It's safe to say that we all have a vision for how we want our life to play out. Whether it's a big house or a job at the firm or a smoking hot partner. Maybe it's smaller. Maybe it's internal. Maybe your search is for happiness. Or meaning. Or maybe it's less selfish. Is your life goal to provide a great life for your child? Or maybe you are in mission work. Whatever it is, it is still a goal. And with goals there seems to undeniably be a load of stress. These set backs or blockages in the road aren't always dealt with head on. They are brushed to the side. Do we not think that they are important? Maybe not. Maybe it's just because we don't have time to worry about them right now. We are too busy getting to the next step to even bother taking care of ourselves and our needs in this PRESENT moment. Present moment. I'm always only thinking about the past and the future. I seem to either be dwelling on the past or stressing about the future. My boyfriend shared a quote with me the other day that stopped me in my tracks. "Be aware of the power of the present moment". Yea! Exactly! God, why didn't I think of that before? Why didn't I think about it before I was crying for no apparent reason! I think that there is no apparent reason, but the reality (if I could just force myself to sit down and look at it) is that I have had opportunity after opportunity to fix it. Now comes the question, "what is it?" Well shit... I don't really know anymore. Now it's a multitude of things. A million emotions that have been tucked deep into the pockets of my body. I'm that person that has no idea how stressed I am until it is too late. I'm "6-feet under" so to speak. I get irritable. I get grumpy. I close down.

Why, as humans, do we do this to ourselves? We push ourselves to our breaking points, and then when we get there we say that we are "fine". The worst part is that we really don't even realize it until we are at that cliff, one inch from being pushed over the side into the deep end. It makes me think about how adults always say that kids and teenagers think that they are indestructible. That's why they drive too fast, or drink too much, or play with matches. Well, what about us adults? We might not being be playing with fire in a literal sense, but we sure are in metaphoric sense.

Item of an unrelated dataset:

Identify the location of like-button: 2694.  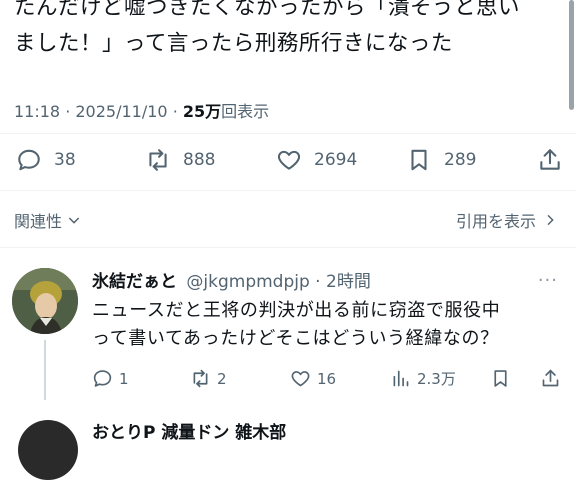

I always tell my students "see what will happen". At that moment that you want to drop out of a pose because your legs are burning, just stay in it. See what happens. When you want to look at your neighbor to see if you're as deep in the pose as they are, don't. Turn your gaze inward, and see what happens. So I have to ask, what would happen if we (yogi or not) stopped to look at our emotions/ our traumas/ our let down expectations in the face right when they happened. Would we be better or worse for it? Why not "see what will happen"?